如何根據每個項目的特定鍵值對在對象數組中分離相似或相似的項目？

Question

我得到了一組對象。 數組中的每個對象都有一個關鍵的 PlanType...我需要確保沒有具有相同 PlanType 的對象彼此相鄰...

即使有時無法完全分離類似的項目，我該如何實現這一點。

 [{Item: 1,PlanType: A}, {Item: 2,PlanType: B}, {Item: 3,PlanType: C}, {Item: 4,PlanType: C}, {Item: 5,PlanType: A}, {Item: 6,PlanType: A}, {Item: 7,PlanType: B}, {Item: 8,PlanType: A}, {Item: 9,PlanType: C}, {Item: 10,PlanType: A}]

預期結果...

 [{Item: 1,PlanType: A}, {Item: 2,PlanType: B}, {Item: 3,PlanType: C}, {Item: 5,PlanType: A}, {Item: 4,PlanType: C}, {Item: 6,PlanType: A}, {Item: 7,PlanType: B}, {Item: 8,PlanType: A}, {Item: 9,PlanType: C}, {Item: 10,PlanType: A}]

這是我試過的代碼......

//Sort the array into an object of arrays by PlanType
let plan_types = {};
original_array.forEach(item => {
  if(plan_types[item.plan_type] === undefined){
    Object.assign(plan_types, {
      [item.plan_types]: []
    })
  }
  plan_types[item.plan_types].push(item);
});
//Loop through the list of Plan types and try to evenly space out the items across a new array of the same size
let new_array = new Array(original_array.length).fill(null);
Object.keys(program_types).forEach((item,index) => {
  let new_array_index = 0;
  let item_index = 0;
  const frequency = Math.ceil(new_array.length / plan_types[item].length);
  while(new_array_index < new_array.length){
    if(new_array[new_array_index] !== null) new_array_index ++;
    else{
      new_array[new_array_index] = plan_types[item][item_index];
      new_array_index += frequency;
      item_index ++;
    }
  }
})

問題是你一直通過它，它錯過了填充一些項目。 留下空點和項目被遺漏。

Answer 1

您可以這樣做，這可能不是最有效的方法，但它可以幫助您解決問題。

let A='A', B='B', C='C', D='D';
let f = [{ Item: 1, PlanType: A }, { Item: 2, PlanType: B }, { Item: 3, PlanType: C }, { Item: 4, PlanType: C }, { Item: 5, PlanType: A }, { Item: 6, PlanType: A }, { Item: 7, PlanType: B }, { Item: 8, PlanType: A }, { Item: 9, PlanType: C }, { Item: 10, PlanType: A } ];
let prevItem=f[0];
let currentItem;
for(let i=1; i<f.length; i++){
  currentItem = f[i];
  if(currentItem.PlanType === prevItem.PlanType){
    f.splice(i,1);
    f.push(currentItem);
    console.log("Item shifted");
  };
  prevItem = currentItem;
}
console.log(f);

代碼示例

Answer 2

我在解決算法方面很糟糕，但這就是我想出的。 它還處理具有相同鍵的多個對象的情況，一個接一個。

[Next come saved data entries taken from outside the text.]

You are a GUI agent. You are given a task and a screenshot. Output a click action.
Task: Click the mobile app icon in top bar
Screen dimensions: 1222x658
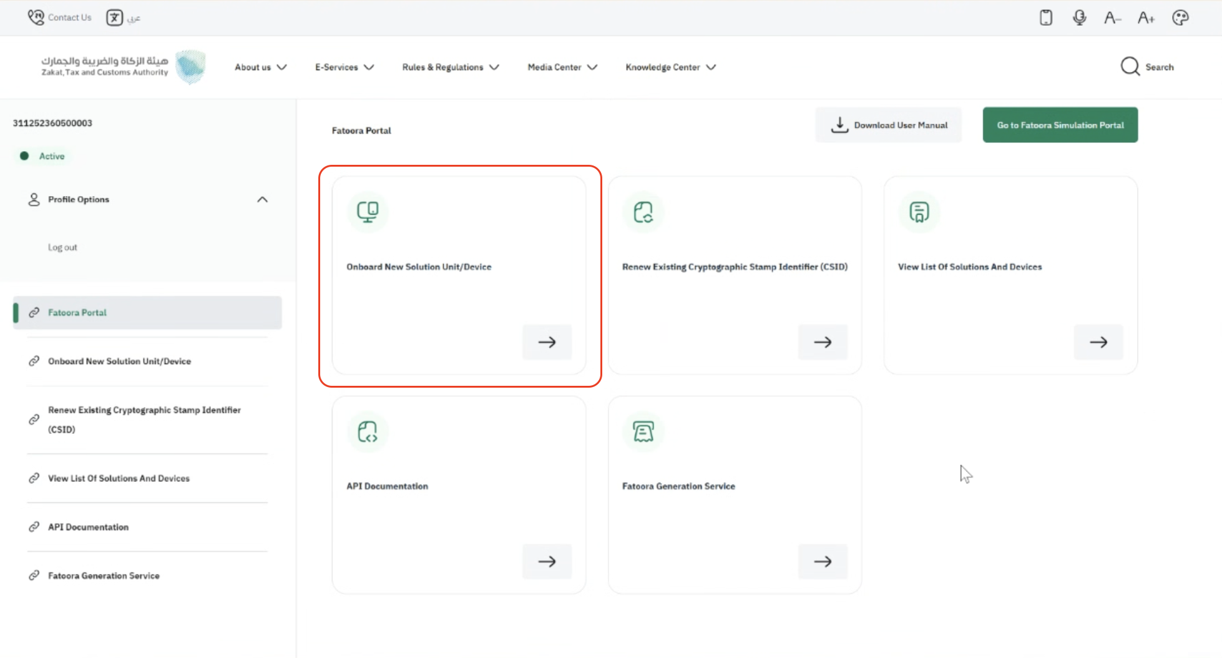(1046, 17)
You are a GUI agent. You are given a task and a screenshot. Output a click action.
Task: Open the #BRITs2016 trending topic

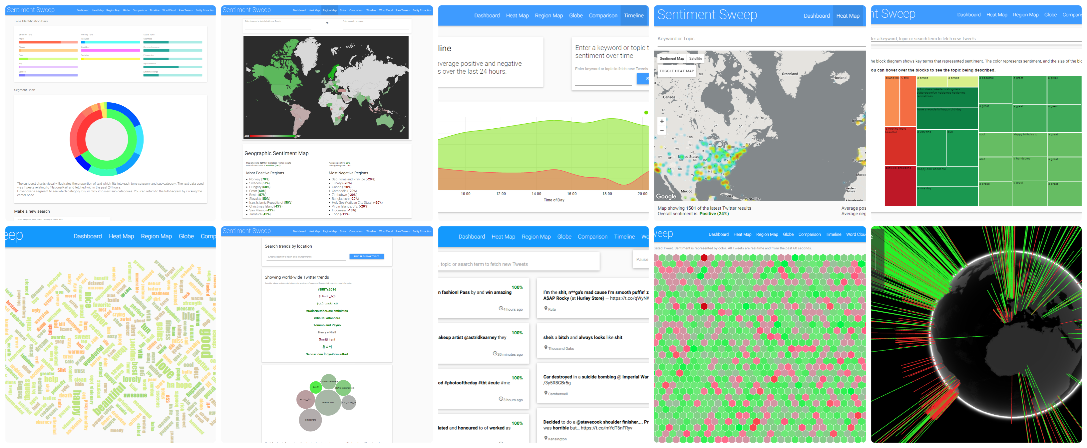[x=327, y=290]
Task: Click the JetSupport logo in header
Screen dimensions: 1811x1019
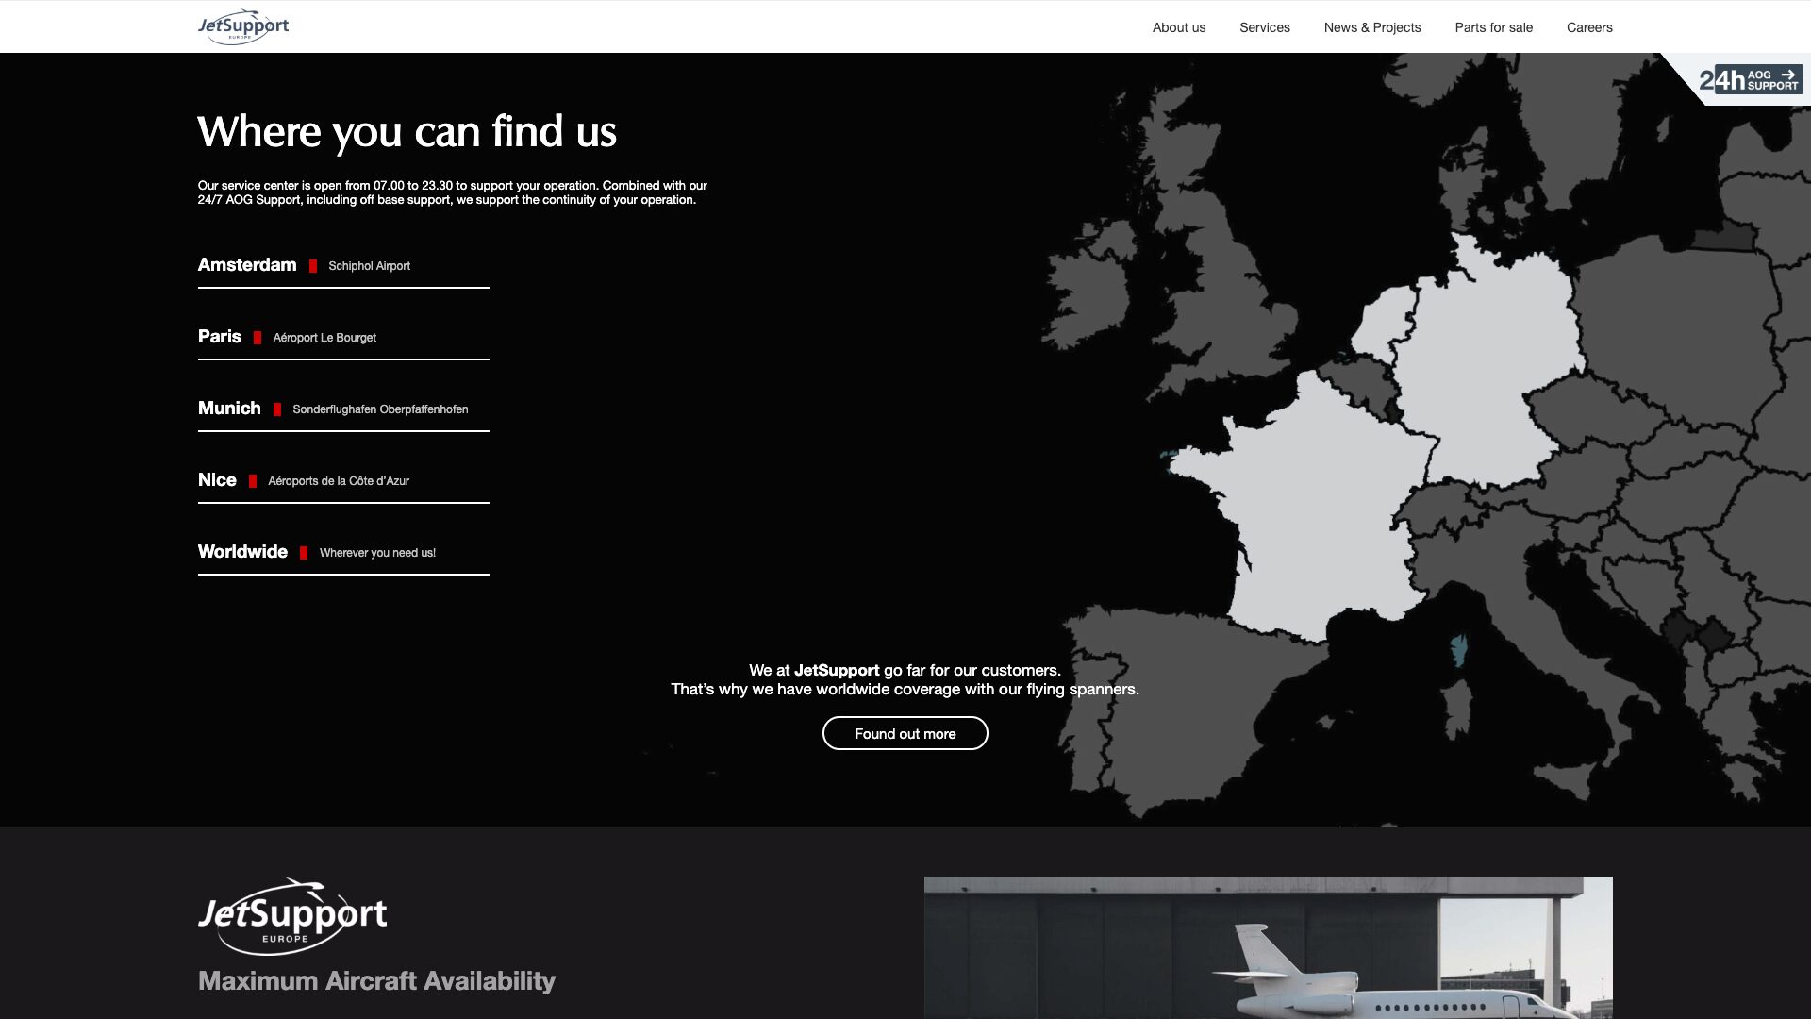Action: click(243, 26)
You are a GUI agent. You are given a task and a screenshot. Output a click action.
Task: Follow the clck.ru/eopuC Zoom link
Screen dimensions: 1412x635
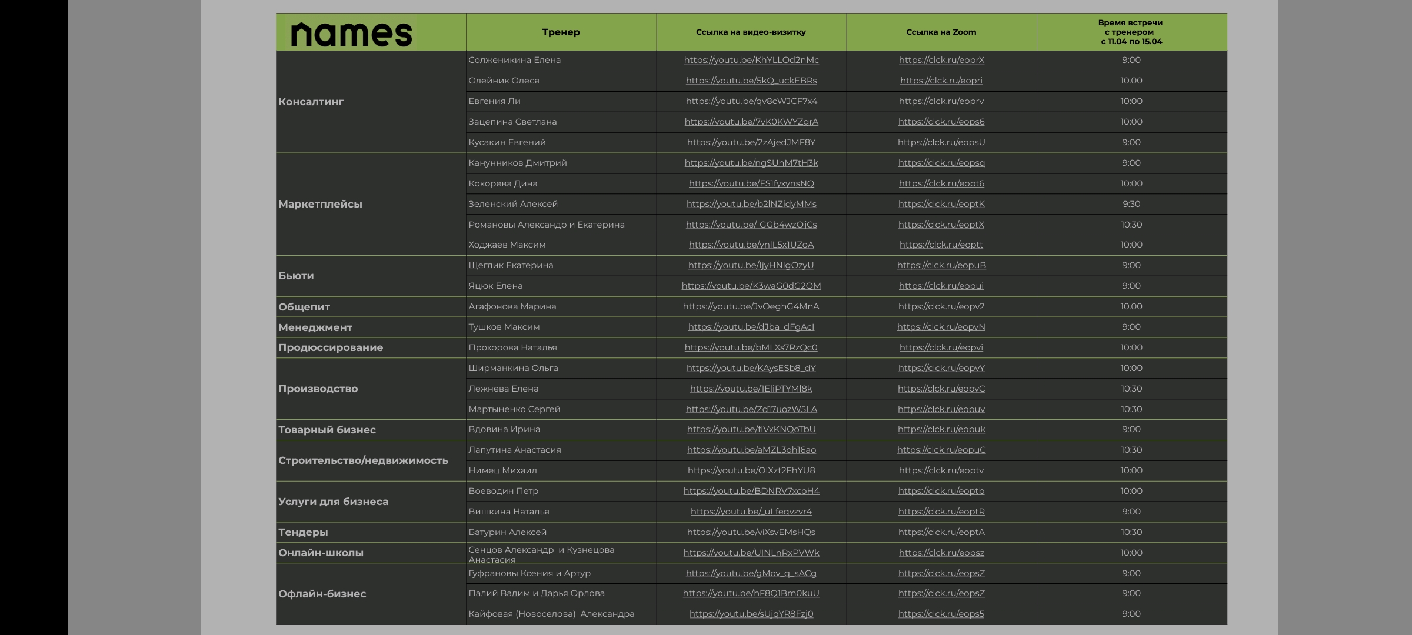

基本上我已經從一個數組中創建了另一個數組，我只是檢查當前迭代中的項目是否與我的新數組中的相同。 如果是，請將其添加到“堆棧”中。 每當第一個條件失敗時，它將繼續將當前項插入到新數組中。 這樣做之后，我只是檢查是否可以從該堆棧中獲取一個項目並將其插入到新數組中，並將其從重復項數組中刪除。

const items = [
  { Item: 1, PlanType: 'A' },
  { Item: 2, PlanType: 'B' },
  { Item: 3, PlanType: 'C' },
  { Item: 4, PlanType: 'C' },
  { Item: 5, PlanType: 'C' },
  { Item: 6, PlanType: 'A' },
  { Item: 7, PlanType: 'A' },
  { Item: 8, PlanType: 'B' },
  { Item: 9, PlanType: 'A' },
  { Item: 10, PlanType: 'C' },
  { Item: 11, PlanType: 'A' }
];

function normalizeList(items) {
  if (items.length < 1) return items;
  const result = [];
  const duplicateItems = [];
  items.forEach((item, index) => {
    if (result.length && item.PlanType === result[result.length - 1].PlanType) {
      if(index === items.length - 1) result.push(item); 
      else duplicateItems.push(item);
    }

    else {
      result.push(item);
      if(duplicateItems.length && duplicateItems[0].PlanType !== item.PlanType) {
        result.push(duplicateItems.shift());
      }
    }
  });
  return result;
}

Answer 3

在我看來，將價值相等（或子財產價值相等）的相鄰物品可靠地相互遠離，不能通過基本比較來完成。 將要提出的方法不能稱為優雅，因為它在很大程度上基於直接數組變異和計數索引。 它旨在解決第一次迭代步驟中的任務，例如......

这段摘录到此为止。